RECORDS FOR PROCESSING »
......

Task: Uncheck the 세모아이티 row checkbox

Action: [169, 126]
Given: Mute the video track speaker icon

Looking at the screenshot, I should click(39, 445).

......

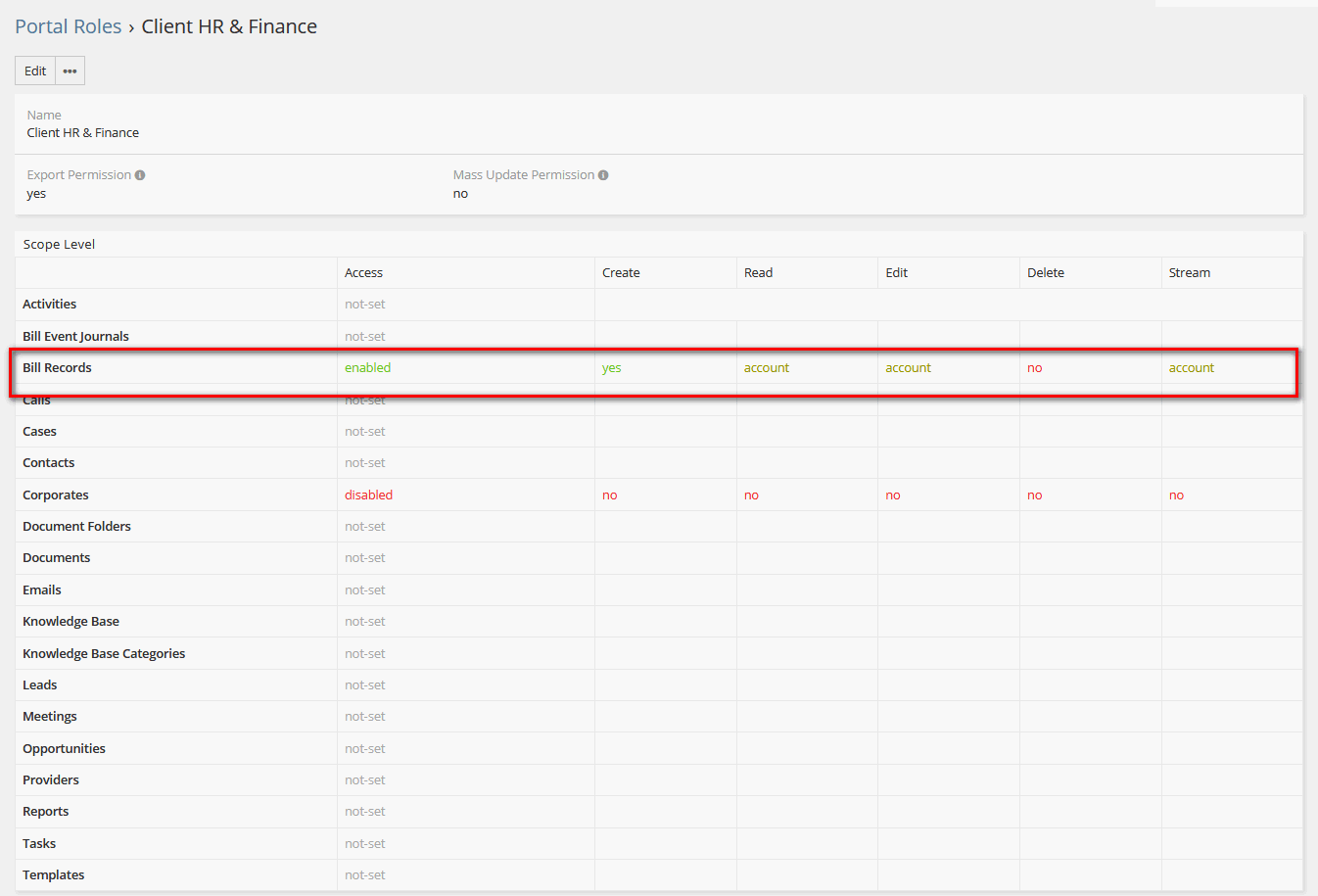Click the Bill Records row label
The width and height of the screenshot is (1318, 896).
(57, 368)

......

Could you turn the listing lines into a JSON list of strings, one string per line with blank lines omitted, running from the line with "Task: Uncheck the 세모아이티 row checkbox" to the line with "Looking at the", both included?

SOLVED EXERCISE »
[
  "Task: Uncheck the 세모아이티 row checkbox",
  "Action: [169, 126]",
  "Given: Mute the video track speaker icon",
  "Looking at the screenshot, I should click(39, 445)."
]